== Description of the task ==
Where the line containing "Click the upload to cloud icon" appears in the records below, begin there and output each line verbatim through the last line.
▼▼▼
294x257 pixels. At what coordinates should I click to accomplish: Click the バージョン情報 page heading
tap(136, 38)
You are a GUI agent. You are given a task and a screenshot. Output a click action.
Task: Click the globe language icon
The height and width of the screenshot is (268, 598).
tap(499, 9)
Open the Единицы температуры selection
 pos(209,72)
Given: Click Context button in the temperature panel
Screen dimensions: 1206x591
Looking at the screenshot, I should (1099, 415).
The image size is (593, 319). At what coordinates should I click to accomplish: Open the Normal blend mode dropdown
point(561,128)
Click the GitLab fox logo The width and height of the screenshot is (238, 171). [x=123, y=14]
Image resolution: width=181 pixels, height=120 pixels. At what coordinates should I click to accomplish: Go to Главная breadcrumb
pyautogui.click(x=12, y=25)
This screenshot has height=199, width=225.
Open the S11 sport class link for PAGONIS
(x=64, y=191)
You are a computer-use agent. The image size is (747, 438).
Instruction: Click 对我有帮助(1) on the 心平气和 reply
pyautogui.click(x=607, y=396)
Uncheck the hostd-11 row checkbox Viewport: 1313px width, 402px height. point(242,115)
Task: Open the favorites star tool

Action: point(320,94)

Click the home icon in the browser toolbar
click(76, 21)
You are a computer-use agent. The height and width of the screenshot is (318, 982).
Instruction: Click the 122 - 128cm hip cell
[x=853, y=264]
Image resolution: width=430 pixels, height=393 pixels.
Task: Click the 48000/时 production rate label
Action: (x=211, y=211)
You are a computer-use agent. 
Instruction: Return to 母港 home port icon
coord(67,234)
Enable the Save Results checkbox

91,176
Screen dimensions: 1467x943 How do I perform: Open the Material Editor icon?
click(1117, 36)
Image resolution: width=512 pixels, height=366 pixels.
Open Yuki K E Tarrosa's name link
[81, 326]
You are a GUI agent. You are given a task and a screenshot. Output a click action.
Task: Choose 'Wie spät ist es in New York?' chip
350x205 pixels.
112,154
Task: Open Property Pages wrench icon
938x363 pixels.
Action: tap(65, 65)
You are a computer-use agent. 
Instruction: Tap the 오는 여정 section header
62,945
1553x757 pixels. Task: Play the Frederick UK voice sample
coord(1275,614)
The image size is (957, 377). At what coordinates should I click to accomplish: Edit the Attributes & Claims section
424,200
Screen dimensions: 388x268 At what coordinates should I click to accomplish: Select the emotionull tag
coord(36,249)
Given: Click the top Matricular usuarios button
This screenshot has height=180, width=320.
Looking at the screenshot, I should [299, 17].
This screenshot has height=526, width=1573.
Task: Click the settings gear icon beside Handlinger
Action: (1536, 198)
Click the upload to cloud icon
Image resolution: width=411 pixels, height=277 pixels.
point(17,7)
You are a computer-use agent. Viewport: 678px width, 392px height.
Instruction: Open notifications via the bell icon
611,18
▲▲▲
== Solution for this problem ==
Click the upload to cloud icon
Image resolution: width=411 pixels, height=277 pixels.
point(17,7)
You are a computer-use agent. Viewport: 678px width, 392px height.
Instruction: Open notifications via the bell icon
611,18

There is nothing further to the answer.